NA PRRS Symposium highlights include diagnostics, epidemiology
ANALYSIS - Dr. Jens Kjaer, director of technical marketing with Boehringer Ingelheim, highlights technical topics covered at the Saturday morning session of the North American PRRS Symposium in Chicago in early December."If we go back to earlier this year, Jeff Zimmerman at AASV, announced to the veterinary community that we need more sensitive tests," Dr. Kjaer said. "We are getting to the point where disease levels in some herds are so low that our traditional way of sampling is missing some of them. There are pigs that are actually infected and we don't find them."
The University of Minnesota and Iowa State University shared new techniques that allow for testing hundreds of pigs instead of about 30 pigs like would normally be tested.

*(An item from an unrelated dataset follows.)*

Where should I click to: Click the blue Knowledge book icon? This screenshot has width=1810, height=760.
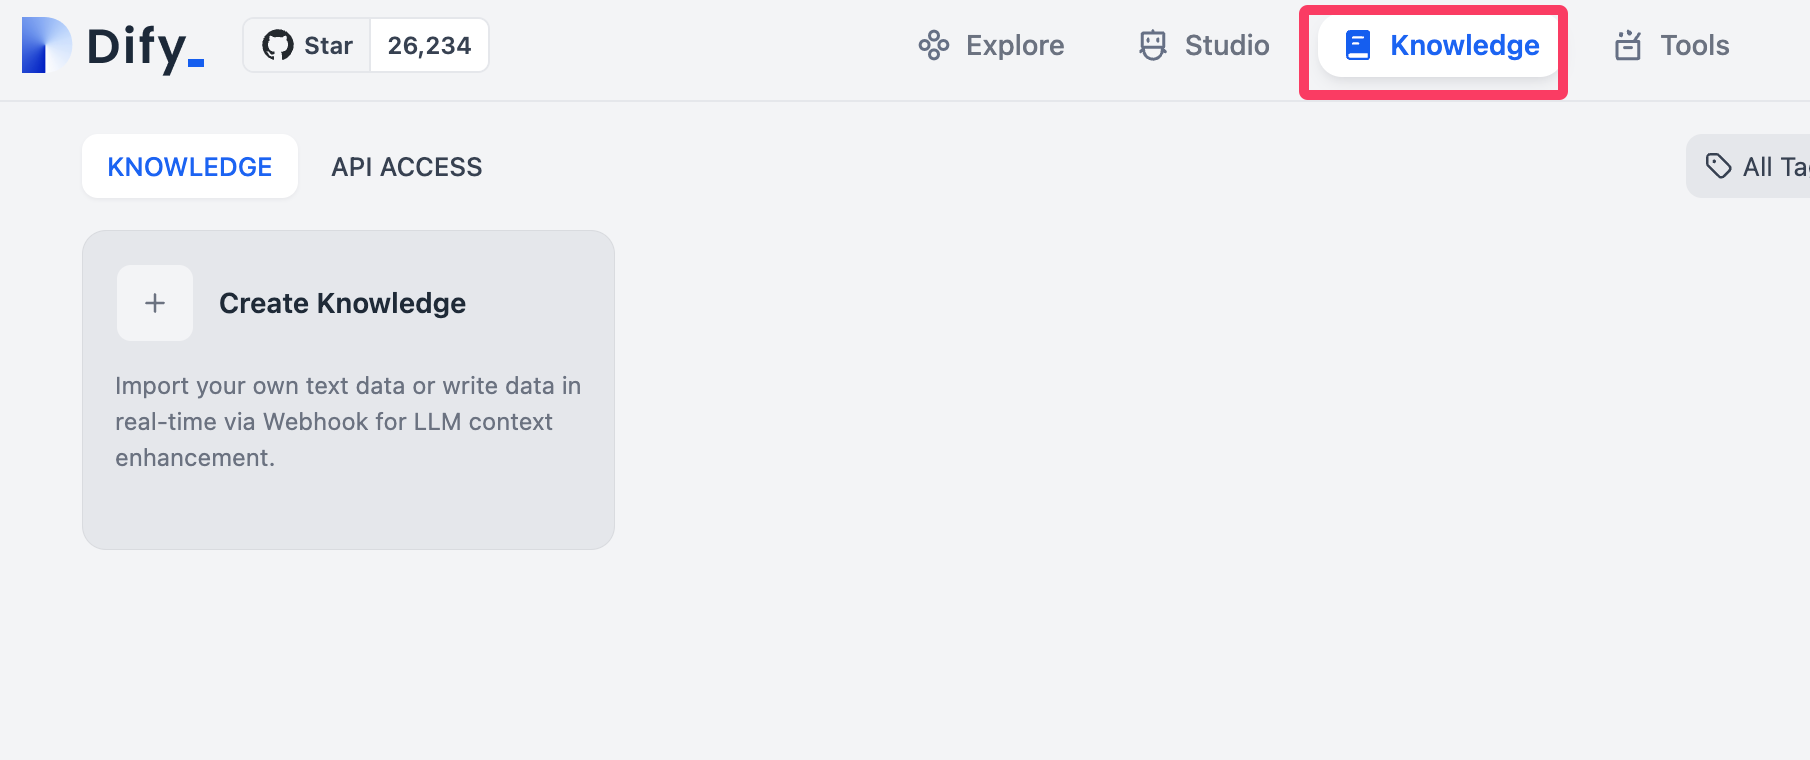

"We can test them cheaper, easier and better. We had presentations on how we can use samples from the tail cutting and from castration," he said. "We can also use samples from swabbing the udder of the sow. We can use testing where we have floors laid out in the barn and capture viruses that circulate there."
The real benefits are that these new options are much easier than having to bleed pigs. Plus, the new technologies will increase the sensitivity for testing, so veterinarians will be able to make better decisions.
"We also saw that not just the testing but also the epidemiology of the diseases is changing or is going to be more and more important in the way we control the disease, so we went into discussions on area control as well," Dr. Kjaer said. "Mike Roof presented that we have to move away from looking at the pig to looking at the herd and at the region. That's where the industry's moving. This is where we have a lot of opportunity, and we will have a new and innovative approach on the control some of these diseases."
Sampling and diagnostic technology has changed to become cheaper and better; where sampling was the bottleneck, that's being removed which offers a much broader approach to capture a sample for testing, he said.